» **What you should do**
Give back, word for word, the lines in the listing below from the one holding "Task: Open the Grok icon at tweet's top right" down to the one holding "Screen dimensions: 768x502", both ends included.

» **Records to use**

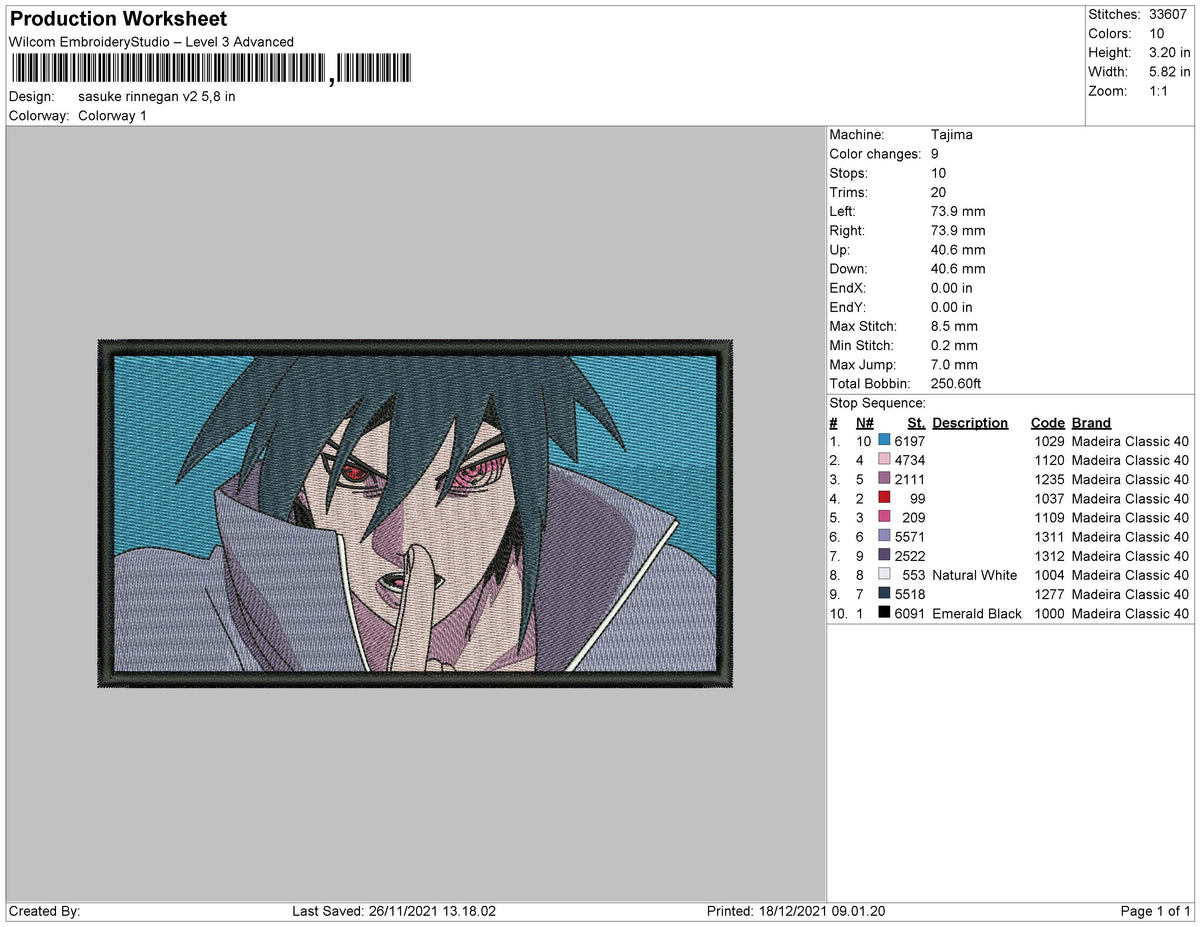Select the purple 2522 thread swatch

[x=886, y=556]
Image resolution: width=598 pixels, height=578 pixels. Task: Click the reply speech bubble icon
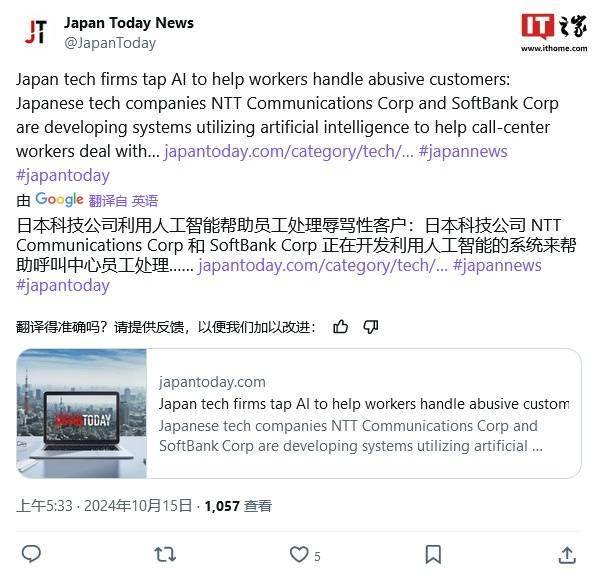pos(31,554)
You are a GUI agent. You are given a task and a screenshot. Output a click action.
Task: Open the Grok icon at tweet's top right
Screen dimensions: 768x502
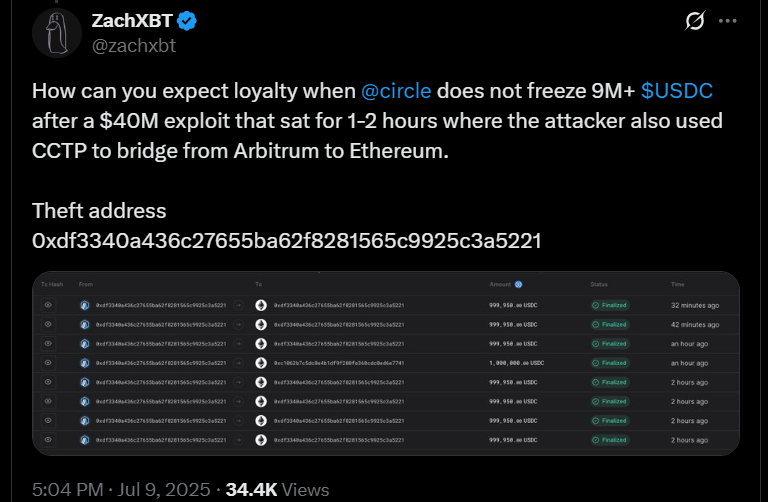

...

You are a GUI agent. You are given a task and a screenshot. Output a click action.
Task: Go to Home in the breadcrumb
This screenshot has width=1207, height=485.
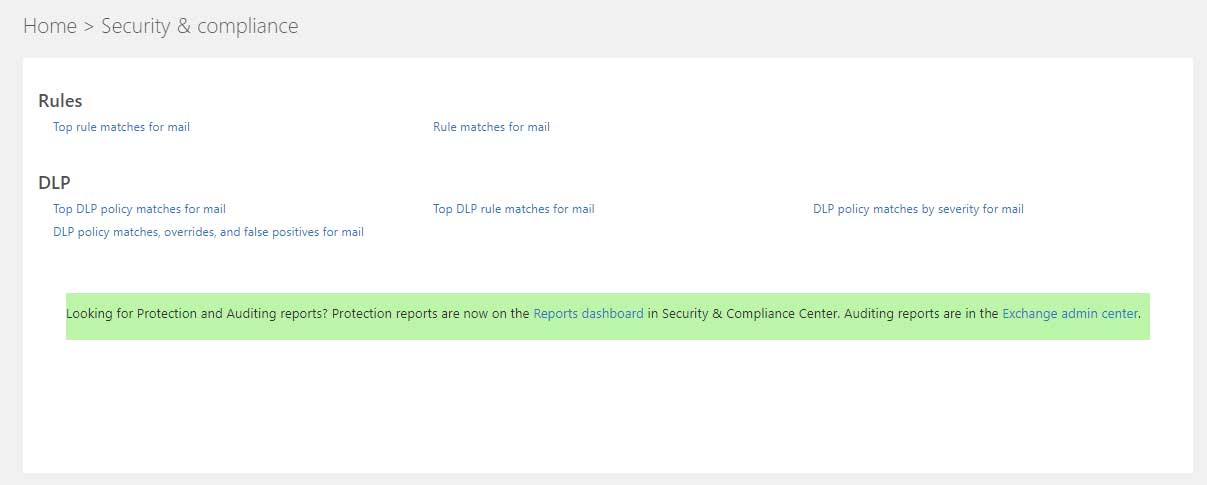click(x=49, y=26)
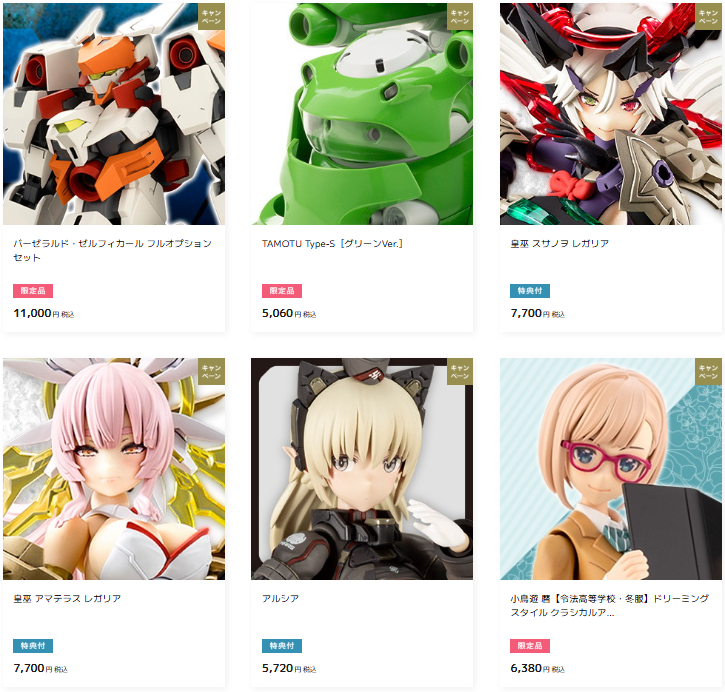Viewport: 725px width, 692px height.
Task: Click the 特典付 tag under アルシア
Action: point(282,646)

» **Worked solution**
Task: Open the Grok icon at tweet's top right
Screen dimensions: 768x502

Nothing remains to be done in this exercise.